On Tue, 26 Feb 2013 05:19:32 -0600 legoktm legoktm.wikipedia@gmail.com wrote:
On Tue, Feb 26, 2013 at 4:38 AM, Marlen Caemmerer < marlen.caemmerer@wikimedia.de> wrote:
On Tue, 26 Feb 2013, Johannes Kroll wrote:
While trying to load http://toolserver.org/~render/**stools/tlghttp://toolserver.org/~render/stools/tlg, we got 500 errors first and then "connection reset". SSH to nightshade took 2 minutes or so to connect. Now web & ssh seems to be working again.
At which time did you try about?
On IRC myself and jem- reported having issues at around 10:10am UTC and it recovered around 10:14am UTC. As of 11:08am UTC I cannot ssh in, and phe was getting 404s. tsbot and tsnag also left the channel at 11:05am UTC after timing out.

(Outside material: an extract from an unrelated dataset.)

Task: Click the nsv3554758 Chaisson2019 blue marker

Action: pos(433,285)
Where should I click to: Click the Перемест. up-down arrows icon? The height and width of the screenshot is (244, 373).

Curious: now 'ps aux' on nightshade hangs after displaying some 30 or so processes.
Some lines from strace when it was hanging:
connect(6, {sa_family=AF_INET, sin_port=htons(53), sin_addr=inet_addr("10.24.1.18")}, 16) = 0 poll([{fd=6, events=POLLOUT}], 1, 0) = 1 ([{fd=6, revents=POLLOUT}]) sendto(6, "\3353\1\0\0\1\0\0\0\0\0\0\4ldap\3esi\ntoolserver"..., 41, MSG_NOSIGNAL, NULL, 0) = 41 poll([{fd=6, events=POLLIN|POLLOUT}], 1, 5000) = 1 ([{fd=6, revents=POLLOUT}]) sendto(6, "\23I\1\0\0\1\0\0\0\0\0\0\4ldap\3esi\ntoolserver"..., 41, MSG_NOSIGNAL, NULL, 0) = 41 poll([{fd=6, events=POLLIN}], 1, 4999) = 0 (Timeout)
Port 53 is DNS? So it looks like some DNS query timed out?
Now it seems to be working again. I didn't log the whole strace run, but I saved the lines that I still had in the terminal buffer... I can send it if anybody needs it.